Serbia is entering a more fragile phase of its labor-market cycle as the total number of registered employees begins to decline despite continued wage growth, exposing deeper structural pressures inside the country’s export-oriented industrial model.
New labor-market data show that the number of registered employees in Serbia fell during the first quarter of 2026, continuing a trend that economists increasingly connect to slowing European industrial demand, contraction in the automotive supply chain, demographic decline and the gradual exhaustion of earlier foreign-investment cycles.
According to the Republic Statistical Office, Serbia had approximately 2.356 million registered employees in the first quarter of the year, a decline of around 9,000 workers compared with the same period in 2025. The reduction was concentrated primarily in legal entities and industrial employers, while employment among entrepreneurs and self-employed workers rose modestly.
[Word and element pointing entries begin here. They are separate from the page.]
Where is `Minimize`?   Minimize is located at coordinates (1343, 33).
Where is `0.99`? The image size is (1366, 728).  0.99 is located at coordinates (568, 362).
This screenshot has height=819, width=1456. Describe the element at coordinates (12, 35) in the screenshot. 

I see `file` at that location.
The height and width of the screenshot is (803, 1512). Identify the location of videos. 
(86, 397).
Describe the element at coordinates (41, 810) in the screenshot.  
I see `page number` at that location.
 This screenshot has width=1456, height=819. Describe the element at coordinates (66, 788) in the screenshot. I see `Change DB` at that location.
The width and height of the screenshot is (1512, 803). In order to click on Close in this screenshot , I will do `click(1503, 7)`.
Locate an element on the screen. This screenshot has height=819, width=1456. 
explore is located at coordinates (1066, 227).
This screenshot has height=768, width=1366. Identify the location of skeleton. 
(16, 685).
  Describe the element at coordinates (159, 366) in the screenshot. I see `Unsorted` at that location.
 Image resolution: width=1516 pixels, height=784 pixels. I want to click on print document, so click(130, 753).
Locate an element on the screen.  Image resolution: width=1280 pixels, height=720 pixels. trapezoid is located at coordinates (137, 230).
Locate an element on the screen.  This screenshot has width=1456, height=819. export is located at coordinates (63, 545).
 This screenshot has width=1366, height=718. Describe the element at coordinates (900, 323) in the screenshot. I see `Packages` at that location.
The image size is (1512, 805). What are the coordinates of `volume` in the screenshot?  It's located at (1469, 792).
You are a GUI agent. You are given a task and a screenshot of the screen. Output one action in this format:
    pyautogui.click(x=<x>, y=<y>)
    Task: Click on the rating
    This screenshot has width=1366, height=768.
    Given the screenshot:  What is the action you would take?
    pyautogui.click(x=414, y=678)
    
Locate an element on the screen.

Economists interviewed by Serbian business media argue that the decline is not driven by a single shock, but rather by the convergence of several structural trends now reshaping the domestic economy. One of the most important factors is the crisis inside Europe’s automotive industry, where weakening demand, electrification costs and competitive pressure from Asian manufacturers are increasingly affecting suppliers across Central and Southeast Europe. Serbia has become deeply integrated into those supply chains through factories producing cables, components, wiring systems and industrial equipment for European carmakers.
As production slows in Germany and other EU manufacturing centers, pressure is spreading downstream toward Serbian subcontractors and industrial parks that expanded rapidly over the past decade under export-oriented investment incentives. Analysts note that some multinational investors who entered Serbia between 2010 and 2015 are now reaching the end of their original investment cycles, while parts of global manufacturing capital are simultaneously relocating again in response to new geopolitical and tariff pressures.
Protectionism is becoming another increasingly important factor. Rising tariffs and growing trade friction between the United States, Europe and China are disrupting global industrial flows and weakening demand visibility for manufacturers integrated into international supply chains. Serbia, although outside the EU, remains heavily dependent on European industrial demand and therefore indirectly exposed to those tensions.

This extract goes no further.